Netflix share price 'aggressively hit' by Ackman exit

Billionaire Bill Ackman took an estimated $400M loss on Netflix exit

During an interview on "Mornings with Maria" portfolio manager Robert Cantwell weighed in on the Netflix stock, saying billionaire Bill Ackman's exit contributed to the share price getting hit aggressively. 

MORE 'BLEEDING' TO COME FROM NETFLIX'S STOCK AND BUSINESS, WARNS TECH EXPERT

ROBERT CANTWELL: It's great that Bill puts his investment thesis out there when he buys something, and he put his investment thesis in his annual letter out there a couple of months ago on Netflix. And frankly, it was a pretty flimsy one. It lacked the level of unit economic depth that we've been accustomed to when Bill Ackman is getting involved in a real estate company or a retailer like Lowe's or Starbucks. And so we think even leading up into the quarter, he was getting a lot of negative feedback on the position that he took as quickly and as aggressively as he took it. And rather than doubling down, he said, Well, let's just get out of a category and take more time to learn it before we decide whether we're going to leave our investors posted here. Now that said, we suspect that Netflix's share price may have actually been more aggressively hit because of how quickly an investor like that takes, because it gets around on Wall Street when an investor is dumping like that. And that has an enormous impact on a single day's trading volume, and that could have brought shares down quite a bit. 
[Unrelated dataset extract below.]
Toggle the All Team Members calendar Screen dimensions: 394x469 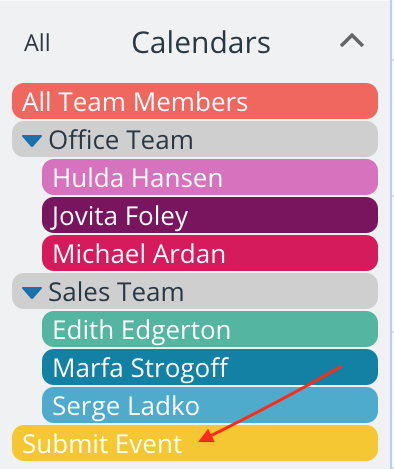coord(195,101)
But the Netflix management team, they've got bigger problems to work through because they've been incredibly stubborn about sticking to a subscription only plan for all its content. And we've had a small position in Netflix over time. Our biggest hang-ups with them have been obviously the valuation has been high, but they've gotten to a level of content spend. That 200 million subscribers is not actually enough viewers for the amount of money that they're spending on content. You know, they're going to spend almost $20 billion in content acquisition in the next 12 months and 200 million viewers around the world. Frankly, it's not actually a very big number on that volume of content spend. And so that's why they're getting a free ad tier. We think it's also likely that they're going to get into licensing their content to other potential channels or even linear television to help get higher returns on their content investment.